こんばんは。日経サイエンスの詫摩と申します。12月号をここまで読み込んでいただけて嬉しいです! むらちゃんさんの元にいった12月号は幸せ者です。ありがとうございます。

ノーベル賞とイグノーベル賞の両方を受賞した人ですが,今回のガイム博士が初めてです。

イグノーベル賞の授賞式には,過去に本家のノーベル賞を受賞した研究者が多数出席します。もちろん,イグノーベル賞の過去の受賞者も参加します。
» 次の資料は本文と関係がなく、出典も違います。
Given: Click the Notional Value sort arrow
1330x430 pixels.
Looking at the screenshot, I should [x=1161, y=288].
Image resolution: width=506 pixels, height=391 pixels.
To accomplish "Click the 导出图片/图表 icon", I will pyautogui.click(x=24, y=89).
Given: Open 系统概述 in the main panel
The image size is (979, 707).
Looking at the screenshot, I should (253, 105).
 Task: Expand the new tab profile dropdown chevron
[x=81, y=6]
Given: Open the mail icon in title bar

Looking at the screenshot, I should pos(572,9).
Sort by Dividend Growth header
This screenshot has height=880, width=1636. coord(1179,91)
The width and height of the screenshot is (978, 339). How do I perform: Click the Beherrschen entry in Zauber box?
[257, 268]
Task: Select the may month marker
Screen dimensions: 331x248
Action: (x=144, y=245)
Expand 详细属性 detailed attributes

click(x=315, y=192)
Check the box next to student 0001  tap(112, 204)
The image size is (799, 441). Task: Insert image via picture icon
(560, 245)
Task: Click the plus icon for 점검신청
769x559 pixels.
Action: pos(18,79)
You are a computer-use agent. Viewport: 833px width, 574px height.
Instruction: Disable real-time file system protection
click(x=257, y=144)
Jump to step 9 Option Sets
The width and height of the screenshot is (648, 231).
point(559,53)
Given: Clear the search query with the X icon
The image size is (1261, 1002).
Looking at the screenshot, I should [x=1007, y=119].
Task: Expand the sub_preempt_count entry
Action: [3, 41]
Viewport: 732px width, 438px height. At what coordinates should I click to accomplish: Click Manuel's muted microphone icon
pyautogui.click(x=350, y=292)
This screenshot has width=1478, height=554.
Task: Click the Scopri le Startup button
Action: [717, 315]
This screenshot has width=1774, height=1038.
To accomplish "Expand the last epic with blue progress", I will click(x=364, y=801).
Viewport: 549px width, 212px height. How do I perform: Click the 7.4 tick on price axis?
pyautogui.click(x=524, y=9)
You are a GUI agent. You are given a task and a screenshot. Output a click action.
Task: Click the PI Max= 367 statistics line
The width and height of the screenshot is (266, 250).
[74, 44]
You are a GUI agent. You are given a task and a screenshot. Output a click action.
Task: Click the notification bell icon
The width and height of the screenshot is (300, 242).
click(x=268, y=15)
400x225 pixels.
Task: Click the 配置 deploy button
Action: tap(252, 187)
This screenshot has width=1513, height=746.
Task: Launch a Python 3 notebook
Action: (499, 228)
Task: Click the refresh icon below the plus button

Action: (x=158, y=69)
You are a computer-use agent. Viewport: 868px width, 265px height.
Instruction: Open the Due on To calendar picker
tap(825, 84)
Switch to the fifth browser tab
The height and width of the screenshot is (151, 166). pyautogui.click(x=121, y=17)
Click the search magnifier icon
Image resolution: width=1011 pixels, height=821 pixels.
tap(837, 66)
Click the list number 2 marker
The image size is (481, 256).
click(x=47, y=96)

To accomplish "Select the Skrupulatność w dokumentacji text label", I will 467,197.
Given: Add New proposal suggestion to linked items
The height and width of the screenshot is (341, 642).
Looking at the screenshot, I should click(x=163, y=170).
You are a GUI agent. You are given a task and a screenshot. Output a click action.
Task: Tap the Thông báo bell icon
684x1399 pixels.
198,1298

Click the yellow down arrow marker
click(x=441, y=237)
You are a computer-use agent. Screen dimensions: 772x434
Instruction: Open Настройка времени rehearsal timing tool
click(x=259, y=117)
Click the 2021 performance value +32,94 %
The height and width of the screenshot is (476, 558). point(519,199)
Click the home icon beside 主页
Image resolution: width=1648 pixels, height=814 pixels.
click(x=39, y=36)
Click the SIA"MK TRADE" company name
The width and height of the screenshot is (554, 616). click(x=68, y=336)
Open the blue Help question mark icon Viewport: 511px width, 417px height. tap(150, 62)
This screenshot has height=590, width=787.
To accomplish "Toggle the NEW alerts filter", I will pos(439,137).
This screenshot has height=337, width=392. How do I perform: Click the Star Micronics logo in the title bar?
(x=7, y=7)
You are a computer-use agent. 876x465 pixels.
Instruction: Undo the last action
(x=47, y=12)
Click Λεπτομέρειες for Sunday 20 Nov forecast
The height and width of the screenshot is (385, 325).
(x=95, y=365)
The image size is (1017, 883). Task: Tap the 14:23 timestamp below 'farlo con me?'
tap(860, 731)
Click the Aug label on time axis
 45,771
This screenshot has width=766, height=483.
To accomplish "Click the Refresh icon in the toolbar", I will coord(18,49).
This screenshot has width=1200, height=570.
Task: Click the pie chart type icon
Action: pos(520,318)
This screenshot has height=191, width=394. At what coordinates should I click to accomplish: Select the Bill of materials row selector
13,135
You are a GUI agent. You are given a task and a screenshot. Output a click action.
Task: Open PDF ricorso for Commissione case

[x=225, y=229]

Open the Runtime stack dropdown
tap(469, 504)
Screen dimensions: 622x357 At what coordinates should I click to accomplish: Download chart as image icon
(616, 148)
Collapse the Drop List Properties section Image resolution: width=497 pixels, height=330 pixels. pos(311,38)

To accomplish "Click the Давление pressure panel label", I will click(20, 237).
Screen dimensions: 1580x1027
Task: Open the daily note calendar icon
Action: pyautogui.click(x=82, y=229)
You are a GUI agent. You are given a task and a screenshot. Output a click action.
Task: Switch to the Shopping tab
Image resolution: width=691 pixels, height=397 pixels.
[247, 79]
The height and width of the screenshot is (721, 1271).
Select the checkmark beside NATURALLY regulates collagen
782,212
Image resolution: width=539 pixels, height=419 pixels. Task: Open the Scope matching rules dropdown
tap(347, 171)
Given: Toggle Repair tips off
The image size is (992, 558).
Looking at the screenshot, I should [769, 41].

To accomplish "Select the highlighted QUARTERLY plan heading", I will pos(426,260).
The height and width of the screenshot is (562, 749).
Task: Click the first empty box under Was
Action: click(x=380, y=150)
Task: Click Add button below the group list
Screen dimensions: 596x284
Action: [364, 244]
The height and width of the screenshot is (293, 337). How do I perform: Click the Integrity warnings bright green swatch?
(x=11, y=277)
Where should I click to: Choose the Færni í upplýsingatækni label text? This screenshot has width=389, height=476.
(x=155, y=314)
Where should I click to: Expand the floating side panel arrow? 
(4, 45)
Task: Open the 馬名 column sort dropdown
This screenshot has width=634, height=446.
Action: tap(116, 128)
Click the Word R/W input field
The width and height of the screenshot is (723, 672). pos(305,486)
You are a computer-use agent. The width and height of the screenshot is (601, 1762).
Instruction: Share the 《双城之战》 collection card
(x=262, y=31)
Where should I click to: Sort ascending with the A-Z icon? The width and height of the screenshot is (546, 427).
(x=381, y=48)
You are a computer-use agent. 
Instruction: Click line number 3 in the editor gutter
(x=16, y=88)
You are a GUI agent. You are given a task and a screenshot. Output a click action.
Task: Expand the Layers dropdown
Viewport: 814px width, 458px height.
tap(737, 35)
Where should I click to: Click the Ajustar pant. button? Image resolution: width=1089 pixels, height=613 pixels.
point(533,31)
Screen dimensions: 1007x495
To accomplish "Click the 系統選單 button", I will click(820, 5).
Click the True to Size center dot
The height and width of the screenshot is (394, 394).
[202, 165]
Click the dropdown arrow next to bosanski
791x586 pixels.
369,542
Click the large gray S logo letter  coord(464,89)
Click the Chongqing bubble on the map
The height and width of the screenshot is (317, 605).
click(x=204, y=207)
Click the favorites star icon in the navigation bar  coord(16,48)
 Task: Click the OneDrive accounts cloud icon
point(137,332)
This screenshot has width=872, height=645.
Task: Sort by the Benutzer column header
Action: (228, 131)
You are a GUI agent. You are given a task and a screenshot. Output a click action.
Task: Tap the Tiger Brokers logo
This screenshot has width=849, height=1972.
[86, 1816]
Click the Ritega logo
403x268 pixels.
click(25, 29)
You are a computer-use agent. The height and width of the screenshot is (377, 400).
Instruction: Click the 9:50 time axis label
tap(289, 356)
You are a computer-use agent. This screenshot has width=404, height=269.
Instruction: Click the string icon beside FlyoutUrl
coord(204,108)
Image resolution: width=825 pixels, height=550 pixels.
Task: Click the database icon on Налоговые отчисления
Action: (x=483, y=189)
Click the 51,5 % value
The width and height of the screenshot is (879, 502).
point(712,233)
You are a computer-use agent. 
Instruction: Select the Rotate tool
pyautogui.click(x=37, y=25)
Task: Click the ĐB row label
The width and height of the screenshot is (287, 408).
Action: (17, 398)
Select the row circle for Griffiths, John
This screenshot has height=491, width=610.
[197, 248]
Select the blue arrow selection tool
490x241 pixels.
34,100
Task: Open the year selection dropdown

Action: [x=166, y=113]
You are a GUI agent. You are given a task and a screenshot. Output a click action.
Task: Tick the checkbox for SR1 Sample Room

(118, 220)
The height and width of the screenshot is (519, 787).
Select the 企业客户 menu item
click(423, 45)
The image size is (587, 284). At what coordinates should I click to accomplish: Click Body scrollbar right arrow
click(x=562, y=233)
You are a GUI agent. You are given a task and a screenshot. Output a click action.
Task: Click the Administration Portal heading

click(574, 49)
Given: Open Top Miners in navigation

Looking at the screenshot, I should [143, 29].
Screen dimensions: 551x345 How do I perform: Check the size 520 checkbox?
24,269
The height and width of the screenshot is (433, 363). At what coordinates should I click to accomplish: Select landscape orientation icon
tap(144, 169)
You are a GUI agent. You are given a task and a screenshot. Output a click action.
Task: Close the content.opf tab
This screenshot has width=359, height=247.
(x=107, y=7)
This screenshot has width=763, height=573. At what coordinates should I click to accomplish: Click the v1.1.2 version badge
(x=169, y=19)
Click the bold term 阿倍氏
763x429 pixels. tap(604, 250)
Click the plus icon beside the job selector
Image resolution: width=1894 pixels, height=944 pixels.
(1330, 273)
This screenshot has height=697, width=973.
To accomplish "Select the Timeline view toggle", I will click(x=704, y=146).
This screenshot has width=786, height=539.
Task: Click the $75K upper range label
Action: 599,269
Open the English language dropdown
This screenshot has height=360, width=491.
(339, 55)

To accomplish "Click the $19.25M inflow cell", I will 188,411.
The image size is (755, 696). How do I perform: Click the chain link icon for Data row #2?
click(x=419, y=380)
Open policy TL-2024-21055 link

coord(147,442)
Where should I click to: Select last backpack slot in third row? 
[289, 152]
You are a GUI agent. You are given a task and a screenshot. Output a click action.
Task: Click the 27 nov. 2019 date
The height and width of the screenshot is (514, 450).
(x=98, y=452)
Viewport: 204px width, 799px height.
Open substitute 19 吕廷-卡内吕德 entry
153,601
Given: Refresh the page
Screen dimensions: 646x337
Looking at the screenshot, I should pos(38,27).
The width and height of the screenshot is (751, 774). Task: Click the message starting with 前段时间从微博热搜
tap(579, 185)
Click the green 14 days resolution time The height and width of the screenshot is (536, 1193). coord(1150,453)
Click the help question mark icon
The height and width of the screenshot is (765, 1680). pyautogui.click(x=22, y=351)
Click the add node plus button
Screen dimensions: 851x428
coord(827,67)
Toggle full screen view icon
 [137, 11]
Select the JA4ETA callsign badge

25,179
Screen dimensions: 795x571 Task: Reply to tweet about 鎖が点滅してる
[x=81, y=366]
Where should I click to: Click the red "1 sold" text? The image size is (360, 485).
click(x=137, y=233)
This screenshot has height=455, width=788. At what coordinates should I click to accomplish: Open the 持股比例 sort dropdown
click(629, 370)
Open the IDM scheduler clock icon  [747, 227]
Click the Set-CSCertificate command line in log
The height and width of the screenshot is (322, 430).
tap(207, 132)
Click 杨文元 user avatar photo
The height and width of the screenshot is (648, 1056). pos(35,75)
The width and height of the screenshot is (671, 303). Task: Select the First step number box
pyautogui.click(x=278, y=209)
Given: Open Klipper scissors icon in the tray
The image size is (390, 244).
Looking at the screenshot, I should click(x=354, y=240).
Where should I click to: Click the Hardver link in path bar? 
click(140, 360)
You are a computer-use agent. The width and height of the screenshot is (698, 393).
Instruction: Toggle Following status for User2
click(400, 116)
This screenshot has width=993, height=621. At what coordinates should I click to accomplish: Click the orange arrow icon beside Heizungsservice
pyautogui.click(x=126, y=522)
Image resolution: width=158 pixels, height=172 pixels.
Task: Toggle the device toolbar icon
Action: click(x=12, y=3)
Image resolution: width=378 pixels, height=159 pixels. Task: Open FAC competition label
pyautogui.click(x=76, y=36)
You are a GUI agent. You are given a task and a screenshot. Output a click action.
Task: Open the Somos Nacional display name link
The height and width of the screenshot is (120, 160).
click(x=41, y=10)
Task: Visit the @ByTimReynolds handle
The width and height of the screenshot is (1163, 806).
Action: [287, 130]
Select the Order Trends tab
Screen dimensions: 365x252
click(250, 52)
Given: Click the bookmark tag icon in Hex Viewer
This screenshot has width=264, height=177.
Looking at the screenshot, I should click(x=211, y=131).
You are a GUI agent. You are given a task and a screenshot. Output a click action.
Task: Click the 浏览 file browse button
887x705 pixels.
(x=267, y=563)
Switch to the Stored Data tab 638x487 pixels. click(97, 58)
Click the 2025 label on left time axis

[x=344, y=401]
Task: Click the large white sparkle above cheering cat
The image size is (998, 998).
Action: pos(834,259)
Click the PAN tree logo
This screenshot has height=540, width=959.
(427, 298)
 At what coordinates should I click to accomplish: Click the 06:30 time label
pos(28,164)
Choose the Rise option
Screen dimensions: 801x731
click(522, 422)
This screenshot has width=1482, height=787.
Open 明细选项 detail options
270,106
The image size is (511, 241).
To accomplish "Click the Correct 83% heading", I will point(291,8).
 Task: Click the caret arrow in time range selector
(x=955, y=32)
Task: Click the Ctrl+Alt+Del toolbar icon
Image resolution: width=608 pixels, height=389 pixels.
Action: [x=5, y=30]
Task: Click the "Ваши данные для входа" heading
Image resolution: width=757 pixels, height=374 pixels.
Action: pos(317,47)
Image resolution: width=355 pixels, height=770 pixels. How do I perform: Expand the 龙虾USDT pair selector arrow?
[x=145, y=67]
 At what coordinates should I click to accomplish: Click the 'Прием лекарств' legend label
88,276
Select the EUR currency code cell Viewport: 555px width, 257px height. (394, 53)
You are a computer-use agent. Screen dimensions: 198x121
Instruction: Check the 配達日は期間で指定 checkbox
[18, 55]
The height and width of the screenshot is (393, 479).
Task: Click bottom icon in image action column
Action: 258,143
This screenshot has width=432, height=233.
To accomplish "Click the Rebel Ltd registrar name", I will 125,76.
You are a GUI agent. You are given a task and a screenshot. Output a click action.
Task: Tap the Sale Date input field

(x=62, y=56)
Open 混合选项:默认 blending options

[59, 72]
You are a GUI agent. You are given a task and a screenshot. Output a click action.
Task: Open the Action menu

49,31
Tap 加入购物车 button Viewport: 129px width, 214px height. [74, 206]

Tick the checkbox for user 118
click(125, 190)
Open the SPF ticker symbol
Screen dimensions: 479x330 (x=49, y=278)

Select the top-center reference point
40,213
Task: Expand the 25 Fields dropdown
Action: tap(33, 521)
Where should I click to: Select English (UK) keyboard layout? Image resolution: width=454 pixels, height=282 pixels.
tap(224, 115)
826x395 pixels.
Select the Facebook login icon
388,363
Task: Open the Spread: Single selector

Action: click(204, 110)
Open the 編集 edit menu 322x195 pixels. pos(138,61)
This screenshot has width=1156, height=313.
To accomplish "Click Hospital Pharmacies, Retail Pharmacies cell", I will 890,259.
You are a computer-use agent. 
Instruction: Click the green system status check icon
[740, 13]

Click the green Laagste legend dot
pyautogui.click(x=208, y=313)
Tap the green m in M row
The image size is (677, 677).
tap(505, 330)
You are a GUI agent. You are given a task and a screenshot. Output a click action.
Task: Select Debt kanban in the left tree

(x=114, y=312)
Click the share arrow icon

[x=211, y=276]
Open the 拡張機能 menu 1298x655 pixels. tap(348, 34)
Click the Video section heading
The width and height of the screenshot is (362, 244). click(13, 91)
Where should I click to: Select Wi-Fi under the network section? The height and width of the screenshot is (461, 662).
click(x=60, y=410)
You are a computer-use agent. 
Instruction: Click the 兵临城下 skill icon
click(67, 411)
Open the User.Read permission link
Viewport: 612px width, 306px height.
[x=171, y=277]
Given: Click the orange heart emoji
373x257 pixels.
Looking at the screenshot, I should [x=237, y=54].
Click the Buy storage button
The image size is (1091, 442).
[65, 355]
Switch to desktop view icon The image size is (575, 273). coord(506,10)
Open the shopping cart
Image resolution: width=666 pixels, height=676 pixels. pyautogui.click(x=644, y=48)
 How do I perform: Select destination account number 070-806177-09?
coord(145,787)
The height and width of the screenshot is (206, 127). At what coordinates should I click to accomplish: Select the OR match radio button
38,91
遊び心たっぷりの授賞式のようですし,ガイム博士も遊び心のある方みたいですから,両方の受賞者である博士がどんなパフォーマンスをしてくれるのか(あるいはしないのか)ちょっと楽しみです。

今年,2回目のイグノーベル賞を受賞した中垣俊之先生たちの粘菌研究が大化けして,将来,ノーベル賞につながらないかなぁ〜などとも思っております。

投稿: 日経サイエンス編集部の詫摩雅子 | 2010年11月 3日 (水) 22時45分

詫摩さん、コメントありがとうございました。
まさか、編集部の方からコメントいただけるとは思ってもいませんでした。嬉しいです。
貴誌はかれこれ1年半くらい定期購読させていただいております。文系人間の私にも楽しめる、美しい図版・写真と気合いの入った記事に毎度敬服している次第です。

このブログは、「ブック」ブログなので、あまり雑誌は取り上げまいとおもいつつ、貴誌の良さを少しでも知って欲しくて、このところ連続して取り上げてます。11月号のイカロスの記事も感銘を受けました。1ファンとして、今後もよりよい誌面作りを期待しております。